Aprender a Ser Feliz - Parte 1

Acordava todos os dias às 5 e meia da manhã e ligava o rádio, era a sua primeira companhia da manhã. Ao som de uma calma música de Edith Piaf, olhou-se ao espelho e reparou que passava mais um dia da sua vida, onde tudo se mantinha igual. Assim se via Cláudia Vanessa, de 31 anos, com uma filha por criar e com um marido para sustentar. Como todos os dias, vestiu as suas meias de licra, colocou o seu baton cor de cereja, os seus saltos altos vermelhos, o vestido preto que tinha mais de 4 anos, e fez a sua imaginação voar no penteado que escolheu para começar mais um dia de trabalho. Da casa de banho gritou: “Anita, já tomaste o pequeno-almoço? Temos que sair”.



Na pequena cozinha, desorganizada, sobressaia uma toalha cor-de-rosa, em cima da mesa, com o leite, os cereais, e o café.
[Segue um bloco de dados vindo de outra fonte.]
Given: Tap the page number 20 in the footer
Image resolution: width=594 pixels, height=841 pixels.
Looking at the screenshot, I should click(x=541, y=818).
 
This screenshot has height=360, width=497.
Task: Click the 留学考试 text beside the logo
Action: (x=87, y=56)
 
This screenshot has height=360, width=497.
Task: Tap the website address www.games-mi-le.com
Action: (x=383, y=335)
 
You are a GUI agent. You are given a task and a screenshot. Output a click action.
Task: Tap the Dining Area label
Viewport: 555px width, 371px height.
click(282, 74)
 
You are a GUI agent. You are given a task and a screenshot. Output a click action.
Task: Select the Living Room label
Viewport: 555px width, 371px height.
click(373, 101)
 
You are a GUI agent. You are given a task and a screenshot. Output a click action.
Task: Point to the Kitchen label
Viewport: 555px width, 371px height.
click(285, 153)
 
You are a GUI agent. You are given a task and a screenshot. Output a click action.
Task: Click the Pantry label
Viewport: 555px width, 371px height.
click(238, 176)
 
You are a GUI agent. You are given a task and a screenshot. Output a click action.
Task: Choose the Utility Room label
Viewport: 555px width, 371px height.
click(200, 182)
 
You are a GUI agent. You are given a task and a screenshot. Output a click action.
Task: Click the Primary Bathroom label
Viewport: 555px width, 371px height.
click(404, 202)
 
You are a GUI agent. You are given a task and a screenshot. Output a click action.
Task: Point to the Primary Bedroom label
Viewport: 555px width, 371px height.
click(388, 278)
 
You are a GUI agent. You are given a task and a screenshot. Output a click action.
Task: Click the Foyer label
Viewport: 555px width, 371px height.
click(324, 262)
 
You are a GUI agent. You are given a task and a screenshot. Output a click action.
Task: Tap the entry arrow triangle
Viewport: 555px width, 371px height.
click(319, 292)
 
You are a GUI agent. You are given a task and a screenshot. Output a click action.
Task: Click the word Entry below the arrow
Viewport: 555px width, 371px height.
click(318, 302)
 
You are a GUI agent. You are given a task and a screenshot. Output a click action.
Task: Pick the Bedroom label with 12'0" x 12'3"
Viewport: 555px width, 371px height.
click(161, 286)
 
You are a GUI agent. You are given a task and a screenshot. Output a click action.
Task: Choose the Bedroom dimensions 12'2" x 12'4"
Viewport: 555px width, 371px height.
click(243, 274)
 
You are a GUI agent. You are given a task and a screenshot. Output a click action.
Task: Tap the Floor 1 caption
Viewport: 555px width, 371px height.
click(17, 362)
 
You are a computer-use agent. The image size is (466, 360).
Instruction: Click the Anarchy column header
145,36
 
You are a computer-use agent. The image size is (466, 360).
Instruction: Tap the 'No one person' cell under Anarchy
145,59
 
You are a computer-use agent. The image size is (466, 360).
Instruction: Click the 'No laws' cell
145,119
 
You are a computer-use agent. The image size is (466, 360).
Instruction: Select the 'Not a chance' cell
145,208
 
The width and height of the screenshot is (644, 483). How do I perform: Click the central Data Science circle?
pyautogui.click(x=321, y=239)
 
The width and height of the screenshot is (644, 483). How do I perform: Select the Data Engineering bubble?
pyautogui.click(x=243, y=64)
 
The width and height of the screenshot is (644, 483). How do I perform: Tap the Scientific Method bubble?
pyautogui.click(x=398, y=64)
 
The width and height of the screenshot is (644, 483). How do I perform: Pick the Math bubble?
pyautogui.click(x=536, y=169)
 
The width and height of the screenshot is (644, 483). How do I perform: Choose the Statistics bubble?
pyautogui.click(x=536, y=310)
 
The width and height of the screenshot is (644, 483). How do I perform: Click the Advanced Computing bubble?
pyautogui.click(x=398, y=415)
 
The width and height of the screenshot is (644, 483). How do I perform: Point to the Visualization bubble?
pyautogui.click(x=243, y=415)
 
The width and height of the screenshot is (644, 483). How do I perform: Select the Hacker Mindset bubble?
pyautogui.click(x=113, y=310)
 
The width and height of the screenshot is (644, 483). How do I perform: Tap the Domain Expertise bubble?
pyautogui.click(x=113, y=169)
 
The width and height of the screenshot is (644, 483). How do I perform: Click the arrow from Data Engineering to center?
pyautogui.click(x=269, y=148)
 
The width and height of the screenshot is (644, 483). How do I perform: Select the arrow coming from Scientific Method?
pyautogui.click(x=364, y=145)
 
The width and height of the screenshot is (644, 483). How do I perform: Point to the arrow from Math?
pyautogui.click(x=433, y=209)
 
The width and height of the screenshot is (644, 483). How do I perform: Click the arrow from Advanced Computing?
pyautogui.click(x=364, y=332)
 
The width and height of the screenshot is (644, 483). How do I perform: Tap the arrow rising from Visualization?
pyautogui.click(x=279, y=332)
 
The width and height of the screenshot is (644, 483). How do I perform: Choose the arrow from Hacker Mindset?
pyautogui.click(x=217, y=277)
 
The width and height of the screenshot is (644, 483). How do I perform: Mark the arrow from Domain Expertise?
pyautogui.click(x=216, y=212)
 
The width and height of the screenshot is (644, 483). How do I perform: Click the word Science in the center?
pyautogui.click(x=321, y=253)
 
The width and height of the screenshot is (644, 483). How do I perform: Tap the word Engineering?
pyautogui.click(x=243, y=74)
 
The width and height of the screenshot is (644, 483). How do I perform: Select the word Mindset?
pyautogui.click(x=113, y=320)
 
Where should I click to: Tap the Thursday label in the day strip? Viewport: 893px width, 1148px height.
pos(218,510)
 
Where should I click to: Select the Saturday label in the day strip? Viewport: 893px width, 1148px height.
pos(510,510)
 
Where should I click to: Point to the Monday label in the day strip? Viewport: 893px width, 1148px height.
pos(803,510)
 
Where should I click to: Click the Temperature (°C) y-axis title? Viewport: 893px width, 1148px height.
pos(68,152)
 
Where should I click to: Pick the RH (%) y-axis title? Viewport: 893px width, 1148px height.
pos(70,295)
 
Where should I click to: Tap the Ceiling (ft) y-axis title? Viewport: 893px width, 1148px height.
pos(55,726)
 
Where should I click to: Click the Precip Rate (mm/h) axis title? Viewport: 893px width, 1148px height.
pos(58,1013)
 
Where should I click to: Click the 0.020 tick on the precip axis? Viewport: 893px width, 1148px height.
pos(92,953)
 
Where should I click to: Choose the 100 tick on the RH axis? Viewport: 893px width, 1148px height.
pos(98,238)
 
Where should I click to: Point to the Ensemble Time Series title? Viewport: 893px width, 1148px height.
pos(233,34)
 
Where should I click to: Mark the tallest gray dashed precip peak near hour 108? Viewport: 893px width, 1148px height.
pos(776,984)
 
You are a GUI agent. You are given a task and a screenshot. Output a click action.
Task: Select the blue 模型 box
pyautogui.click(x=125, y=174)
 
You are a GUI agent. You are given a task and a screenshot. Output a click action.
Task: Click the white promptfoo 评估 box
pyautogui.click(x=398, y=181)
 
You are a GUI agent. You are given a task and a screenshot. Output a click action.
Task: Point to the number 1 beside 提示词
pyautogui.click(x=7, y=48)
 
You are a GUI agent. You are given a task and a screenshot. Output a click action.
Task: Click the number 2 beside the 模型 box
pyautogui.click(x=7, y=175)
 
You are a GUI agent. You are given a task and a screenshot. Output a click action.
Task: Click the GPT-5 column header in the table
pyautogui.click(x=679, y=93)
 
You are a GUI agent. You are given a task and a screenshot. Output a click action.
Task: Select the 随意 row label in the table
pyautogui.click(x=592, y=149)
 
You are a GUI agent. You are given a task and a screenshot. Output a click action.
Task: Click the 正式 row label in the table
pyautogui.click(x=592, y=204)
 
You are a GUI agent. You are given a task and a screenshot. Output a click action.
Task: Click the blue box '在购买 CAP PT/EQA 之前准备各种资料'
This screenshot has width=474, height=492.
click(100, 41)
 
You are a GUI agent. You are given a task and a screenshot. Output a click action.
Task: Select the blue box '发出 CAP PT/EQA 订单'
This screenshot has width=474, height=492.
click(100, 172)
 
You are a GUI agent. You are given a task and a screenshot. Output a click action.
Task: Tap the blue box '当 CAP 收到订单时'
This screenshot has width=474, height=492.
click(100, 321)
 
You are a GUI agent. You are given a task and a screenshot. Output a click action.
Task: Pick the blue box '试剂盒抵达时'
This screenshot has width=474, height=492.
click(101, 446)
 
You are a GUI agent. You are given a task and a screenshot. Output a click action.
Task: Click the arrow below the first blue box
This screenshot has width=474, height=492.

Anita, a segurar a cabeça com as mãos, ainda ensonada, a tomar o seu pequeno-almoço respondeu: “Mãe, já estou aqui a tua espera. Quando quiseres vamos embora”. Cláudia apareceu e sorriu para a filha, que de imediato retribuiu o sorriso com um caloroso beijo na bochecha da mãe. Enquanto Cláudia colocava na mala tudo o que precisava, mas antes pediu a Anita que lhe pusesse na velha caneca, já com várias rachaduras que ia adquirindo com o passar dos anos, um pouco de café sem açúcar. Cláudia tomou o seu rápido pequeno-almoço e, com Anita, saíram de casa de mãos dadas. Anita tinha orgulho de sair de casa com a mãe pois todos a olhavam pela bonita aparência que tinha e Anita sentia-se vaidosa por ter uma mãe tão bonita.
Já atrasadas, como de costume, andavam em passos acelerados pelos passeios de Carcavelos. Ainda o sol não tinha acordado, e os sapatos de saltos altos de Cláudia ecoavam pela rua ainda vazia de gente. Não havia dinheiro para o autocarro e ambas já se habituaram a caminhar de manhã até a escola de Anita. Diziam elas que este passeio era bom para os glúteos.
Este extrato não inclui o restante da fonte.